At Lodge Du Village in Méribel alone, there are 900 live gigs each winter — with Mondays to Wednesdays often wilder than Saturday nights (free shots for those who arrive early).
Le Rond Point — or Ronnie — in Méribel is one of those places where you show up for one drink and suddenly it’s four hours later, and you’re leading a conga line and wearing someone else’s unicorn onesie.
And let’s not forget ultra-Insta La Folie Douce, a venue likened to Ibiza in the snow. If it sounds like an attack on the senses, that’s because it is.
But if partying isn’t really your thing, there are other things on offer in the Valleys.
For a touch of luxury, hit a hotel spa or soak in your chalet’s outdoor hot tub with a glass of fizz, watching skiers from a distance.
If you want to be on the white stuff minus the face-planting, then snowshoeing or sled-dog walking are great for exploring at a gentle pace.
Then, of course, there is the ultimate Alpine sport — eating.
Revellers get ready for the apres-ski bashCredit: Supplied
Food here is an attraction in itself, with Méribel’s Le Cro Magnon and La Terrasse du Village delivering everything from hearty Savoyard to refined French-British fusion.
If you come to the Alps and don’t eat fondue, tartiflette or raclette, did you even visit the Alps?
And now it’s not just a winter thing, with resorts shifting towards year-round tourism, meaning the party doesn’t stop when the snow starts to melt in April.

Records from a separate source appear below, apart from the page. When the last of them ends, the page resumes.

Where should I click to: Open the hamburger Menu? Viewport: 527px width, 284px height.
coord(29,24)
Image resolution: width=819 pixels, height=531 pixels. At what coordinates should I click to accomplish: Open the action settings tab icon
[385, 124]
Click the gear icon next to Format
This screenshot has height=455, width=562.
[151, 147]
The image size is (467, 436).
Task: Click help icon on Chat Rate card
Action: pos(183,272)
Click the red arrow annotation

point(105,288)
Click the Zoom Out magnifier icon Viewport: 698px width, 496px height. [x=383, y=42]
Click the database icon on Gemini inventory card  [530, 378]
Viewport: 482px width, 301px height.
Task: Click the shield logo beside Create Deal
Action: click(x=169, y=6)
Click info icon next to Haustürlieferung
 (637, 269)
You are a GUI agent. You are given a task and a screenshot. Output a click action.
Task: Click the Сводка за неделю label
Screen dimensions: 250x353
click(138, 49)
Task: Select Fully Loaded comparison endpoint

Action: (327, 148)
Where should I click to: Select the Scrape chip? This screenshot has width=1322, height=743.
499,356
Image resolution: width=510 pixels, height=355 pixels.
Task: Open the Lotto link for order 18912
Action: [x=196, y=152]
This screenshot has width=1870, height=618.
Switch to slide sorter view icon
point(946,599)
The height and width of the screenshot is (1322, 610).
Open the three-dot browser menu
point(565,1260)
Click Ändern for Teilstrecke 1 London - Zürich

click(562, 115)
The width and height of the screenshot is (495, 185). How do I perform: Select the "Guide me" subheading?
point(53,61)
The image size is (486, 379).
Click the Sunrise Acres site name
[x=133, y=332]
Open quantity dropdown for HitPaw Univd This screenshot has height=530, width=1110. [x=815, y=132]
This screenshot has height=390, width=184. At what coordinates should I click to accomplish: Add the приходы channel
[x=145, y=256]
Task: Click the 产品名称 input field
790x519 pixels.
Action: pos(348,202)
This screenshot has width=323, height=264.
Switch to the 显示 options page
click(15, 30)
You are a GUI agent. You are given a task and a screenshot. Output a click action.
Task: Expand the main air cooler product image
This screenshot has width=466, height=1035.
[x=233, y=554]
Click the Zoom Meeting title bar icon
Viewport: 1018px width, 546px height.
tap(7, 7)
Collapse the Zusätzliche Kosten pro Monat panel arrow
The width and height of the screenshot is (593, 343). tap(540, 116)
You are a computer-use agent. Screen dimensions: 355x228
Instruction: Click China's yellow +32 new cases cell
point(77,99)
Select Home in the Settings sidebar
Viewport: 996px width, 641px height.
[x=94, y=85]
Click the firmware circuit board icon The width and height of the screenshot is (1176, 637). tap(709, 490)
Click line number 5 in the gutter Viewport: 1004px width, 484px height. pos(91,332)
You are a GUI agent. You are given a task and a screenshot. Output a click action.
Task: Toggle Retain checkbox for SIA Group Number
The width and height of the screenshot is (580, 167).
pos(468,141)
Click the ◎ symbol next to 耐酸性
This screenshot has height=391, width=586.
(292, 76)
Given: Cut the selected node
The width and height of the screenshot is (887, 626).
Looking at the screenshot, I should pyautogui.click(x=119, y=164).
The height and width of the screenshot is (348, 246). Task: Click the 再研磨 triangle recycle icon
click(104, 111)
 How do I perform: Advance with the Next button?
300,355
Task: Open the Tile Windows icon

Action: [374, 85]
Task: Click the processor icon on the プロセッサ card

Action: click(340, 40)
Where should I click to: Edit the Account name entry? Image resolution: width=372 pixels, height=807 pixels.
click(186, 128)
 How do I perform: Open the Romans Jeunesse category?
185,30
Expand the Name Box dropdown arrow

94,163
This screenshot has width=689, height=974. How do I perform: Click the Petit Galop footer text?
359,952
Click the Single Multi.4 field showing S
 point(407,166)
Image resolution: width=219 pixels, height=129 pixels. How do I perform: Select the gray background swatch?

Whether you’re dancing on tables, belting out rock anthems with a crowd of strangers, exploring snowy forests, or eating your bodyweight in cheese, you’ve made it down a black run to holiday heaven.
GO: THREE VALLEYS
GETTING THERE: Private transfers from Geneva Airport to Meribel cost from £59.50pp for a group of four people.
STAYING THERE: Seven nights’ self-catering at the Chalet Rosa Apartment in Meribel Village, just a couple of minutes from the piste and La Terrace du Village, costs from £258.34pp, based on six sharing in low season.